What is required: Beginning at the line that contains "Facebook (341, 717)", reproduce every line to the end of the material without changing any of them.

Supplied records:
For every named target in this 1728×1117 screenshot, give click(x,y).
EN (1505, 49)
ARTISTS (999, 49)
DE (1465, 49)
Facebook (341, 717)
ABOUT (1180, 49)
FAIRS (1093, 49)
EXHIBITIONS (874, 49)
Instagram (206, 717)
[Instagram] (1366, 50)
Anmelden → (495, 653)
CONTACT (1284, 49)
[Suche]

Response area:
Facebook (341, 717)
ABOUT (1180, 49)
FAIRS (1093, 49)
EXHIBITIONS (874, 49)
Instagram (206, 717)
[Instagram] (1366, 50)
Anmelden → (495, 653)
CONTACT (1284, 49)
[Suche]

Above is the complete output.